【上野グルメ】北海道・厚真町羊を食べ比べ!「シノバズブルワリーひつじあいす」の羊偏愛コースを実食
自家醸造のクラフトビールと世界13カ国の羊料理が楽しめる上野の隠れた名店「シノバズブルワリーひつじあいす」。6月末までの期間限定、北海道・厚真町産の羊を使ったメニューが楽しめる「羊偏愛フェア」が開催中。フェア開催を記念して開催された、一夜限りの「羊の本格フレンチペアリングコース」を実食してきました!
希少部位まで丸ごと愛する!
JR上野駅から徒歩5分の場所にある「シノバズブルワリーひつじあいす」。普段はニュージーランド産のラム肉をメインに、羊を丸ごと食すことにこだわっているお店です。扱う羊肉の部位は17種類と日本一で、希少部位を含めた多彩な料理が楽しめるんだとか。

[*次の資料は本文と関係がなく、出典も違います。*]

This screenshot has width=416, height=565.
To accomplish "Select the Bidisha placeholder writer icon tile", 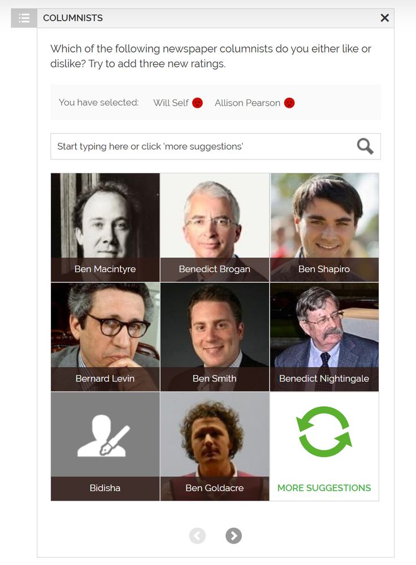I will tap(105, 446).
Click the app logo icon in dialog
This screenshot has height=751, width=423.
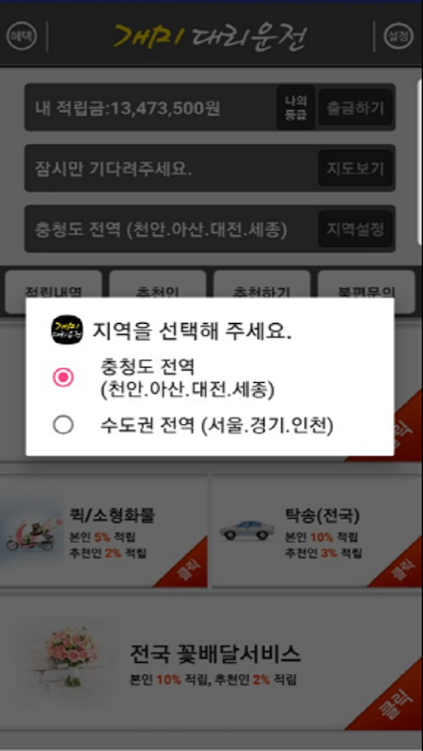[67, 330]
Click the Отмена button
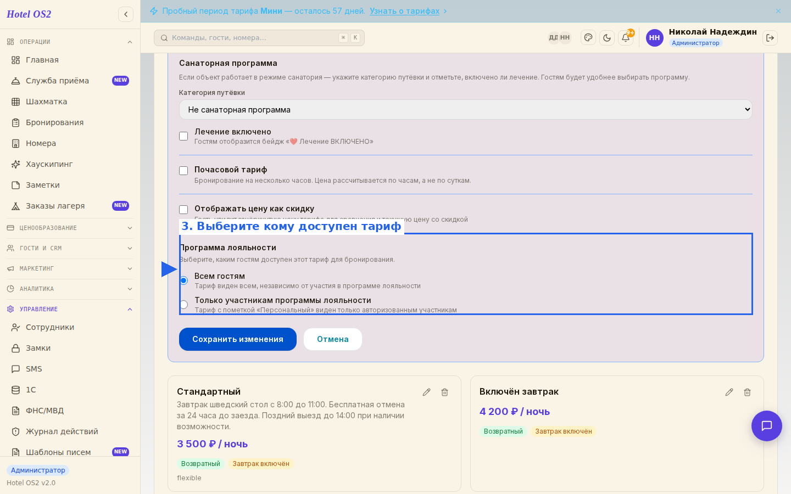 click(x=333, y=339)
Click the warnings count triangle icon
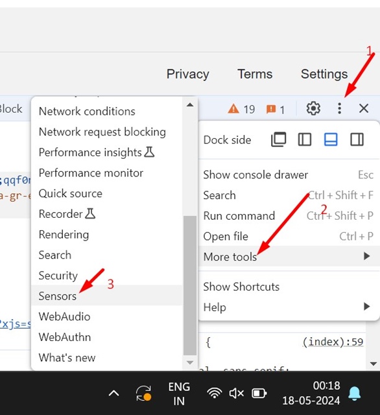This screenshot has width=380, height=415. [233, 109]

そんな羊を知り尽くしたお店が始めたのは、羊肉が苦手という方も虜になること間違いなし!と絶賛する北海道・厚真町産の羊を使ったその名も「羊偏愛フェア」。社長が実際に農場に通い詰めて、初めて本州で提供することになったという希少価値の高い羊を、今回フレンチコースでいただいてきました。
前菜からデザートまで羊づくしの絶品フレンチ
今回いただいたのは、ラムとマトンの中間、生後1年~2年未満のホゲットを使ったフレンチコース。中でも厚真町のお肉は、脂の旨みがくどくなく美味しいのだとか。
まずはホゲットのバラ肉を使ったアミューズ。ひよこ豆を使ったサクッとしたサブレと、とヨーグルトソース、そして口の中でじわっと溶けていくホゲットの旨み・・・!脂の融点が低い羊だからこその口溶けの良さも感じました。
ペアリングはキレのあるラガーを。クラフトビールの名称は全て前川社長が決めているのだそうで、この「トリプレットラガー」は厚真町に生まれた3つ子ちゃんにちなんでつけられたんだそう。
続いてニュージーランド産のラムチョップの骨を約300本使って作ったコンソメスープ。メインや煮込みでも出汁に使っているという出汁は、羊の繊細で美味しい部分のラムチョップだけを使うことで、臭みが全くなく甘みを存分に感じます。
レバーを使ったアイスクリーム仕立ての冷菜は最初はシャリっとなめらかな食感で、羊の濃い旨みがじんわり口の中で広がります。りんごのチップスですくって食べると、苦味の中にほんのり甘味が加わって、鼻に抜ける空気の余韻までもが美味しい一品。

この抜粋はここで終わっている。